I continue to ponder Garlic Leeks which I recently realized are conventionally known as Green Garlic. My husband is the official vegetable gardener in our family. He treats everything with proper care: weeding, mulching, feeding, watering. I on the other hand am more of a throw-it-in-and-see-what-you-get type of gardener. If it can survive in my garden, I know it's strong.
In my last post, Garlic Leeks, I wrote about eating the stalks of garlic bulbs that were missed in the harvest. They were really superb! And so much more to eat than in a clove.
Last fall after we planted a bed of garlic I decided to plant a bed for myself using some of the previous year's garlic bulbs that we never got to eat. They were getting soft and drying out but some were sprouting. I separated most of them and planted them in close rows in my herb patch. A few bulbs were tiny and not having the patience to separate them, I just planted the whole bulb.
I wanted to see if they would grow at all. This spring I have a healthy patch of garlic plants, certainly not of the size and caliber of the plants in the official, well-taken-care-of bed, but certainly good enough size to eat as stalks sauteed with other veggies.

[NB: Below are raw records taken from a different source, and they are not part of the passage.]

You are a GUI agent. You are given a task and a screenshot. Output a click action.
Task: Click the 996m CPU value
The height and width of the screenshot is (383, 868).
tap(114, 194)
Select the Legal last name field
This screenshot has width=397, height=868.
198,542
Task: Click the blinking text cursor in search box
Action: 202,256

The tiny whole bulbs that I planted are a cluster of skinny greens that I will separate and replant when I have a minute.
Another benefit of these stalks is that we can eat them so early in the season because they've wintered over and sprout early in the spring. We've been eating them for about 3 weeks and it's only early May! For New England that's almost a miracle! I'm curious to see how long they will stay tender.
I like the idea of having a garlic patch for stalk eating and another patch for bulbs to cure for the fall and winter. It seems to me to be a good use of space yielding more food in the end.